Sur l'application des dispositions de l'article L. 600-5 du code de l'urbanisme :

18. Aux termes de l'article L. 600-5 du code de l'urbanisme : " Sans préjudice de la mise en œuvre de l'article L. 600-5-1, le juge administratif qui, saisi de conclusions dirigées contre un permis de construire, de démolir ou d'aménager ou contre une décision de non-opposition à déclaration préalable, estime, après avoir constaté que les autres moyens ne sont pas fondés, qu'un vice n'affectant qu'une partie du projet peut être régularisé, limite à cette partie la portée de l'annulation qu'il prononce et, le cas échéant, fixe le délai dans lequel le titulaire de l'autorisation pourra en demander la régularisation, même après l'achèvement des travaux. Le refus par le juge de faire droit à une demande d'annulation partielle est motivé. ".

19. Les dispositions de l'article L. 600-5 du code de l'urbanisme permettent au juge de procéder à l'annulation partielle d'une autorisation d'urbanisme non divisible, dans le cas où l'illégalité affectant une partie identifiable d'un projet de construction ou d'aménagement est susceptible d'être régularisée.

20. En l'espèce, l'illégalité résultant de la méconnaissance de l'article UD 4.3 du règlement du plan local d'urbanisme de la commune de Colombes n'affecte qu'une partie identifiable du projet de construction en litige et sa régularisation n'implique pas d'apporter au projet litigieux un bouleversement tel qu'il en changerait la nature même. Dès lors, il y a lieu, dans les circonstances de l'espèce, de prononcer seulement l'annulation partielle du permis de construire né tacitement le 23 septembre 2020, et de fixer à quatre mois à compter de la notification du présent jugement, le délai dans lequel la pétitionnaire devra obtenir la régularisation de ce permis.

Sur les frais liés au litige :

21. Les dispositions de l'article L. 761-1 du code de justice administrative font obstacle à ce que soit mise à la charge des requérants, qui ne sont pas les parties perdantes pour l'essentiel dans la présente instance, la somme que la commune de Colombes demande au titre des frais exposés et non compris dans les dépens.

22. Dans les circonstances de l'espèce, il n'y a pas lieu de faire application de ces dispositions et de mettre à la charge de la commune de Colombes, la somme demandée au titre des frais exposés et non compris dans les dépens par les requérants. Par suite, les conclusions de ces derniers, en ce sens, doivent être rejetées.

D E C I D E :

Article 1er : Le permis de construire né tacitement le 23 septembre 2020 au profit de Mme F et délivré par le maire de Colombes est annulé partiellement, en tant qu'il méconnaît les dispositions de l'article UA 4.3 du règlement du plan local d'urbanisme de Colombes.
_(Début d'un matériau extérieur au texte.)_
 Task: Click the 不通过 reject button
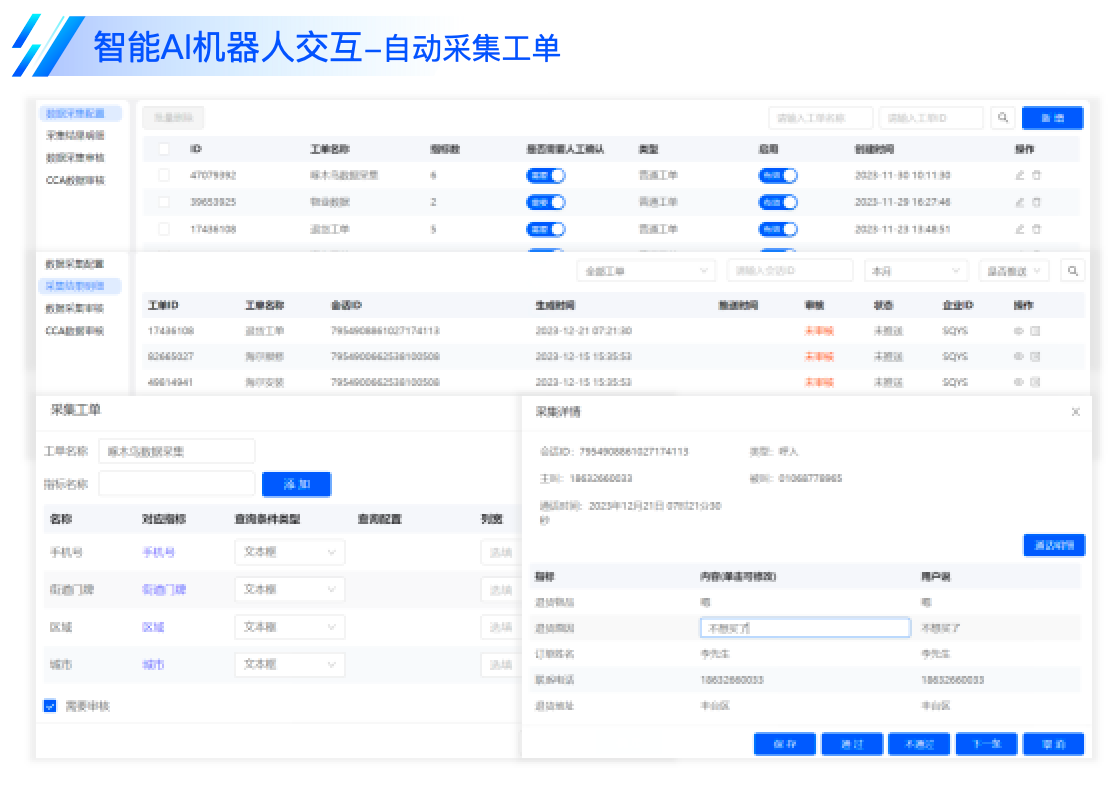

Article 2 :Le surplus des conclusions de la requête est rejeté.

Article 3 : Il appartient à Mme F d'obtenir de l'autorité administrative compétente, dans le délai de quatre mois à compter de la notification du présent jugement, une régularisation rendant le projet en litige conforme aux dispositions de l'article UD 4.3 du règlement du plan local d'urbanisme de Colombes.
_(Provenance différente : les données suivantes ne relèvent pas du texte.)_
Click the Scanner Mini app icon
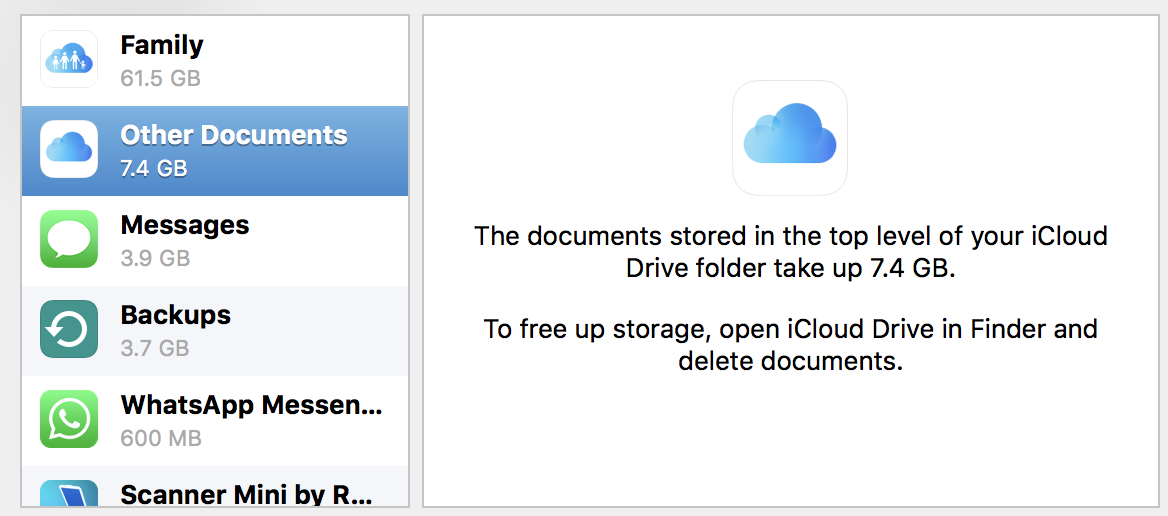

Article 4 : Les conclusions de la commune de Colombes présentées sur le fondement de l'article L. 761-1 du code de justice administrative sont rejetées.

Article 5 : Le présent jugement sera notifié à M. B D, Mme C F ainsi qu'à la commune de Colombes.

Délibéré après l'audience du 7 mars 2023 à laquelle siégeaient :

M. Thierry, président,

M. Baude, premier conseiller,

Mme Zaccaron Guérin, conseillère,

Rendu public par mise à disposition au greffe le 21 mars 2023.

La rapporteure,

signé

C. Zaccaron Guérin Le président,

signé

P. Thierry

La greffière,

signé

S. Le Gueux

La République mande et ordonne au préfet des Hauts-de-Seine en ce qui le concerne ou à tous commissaires de justice à ce requis en ce qui concerne les voies de droit commun contre les parties privées, de pourvoir à l'exécution de la présente décision.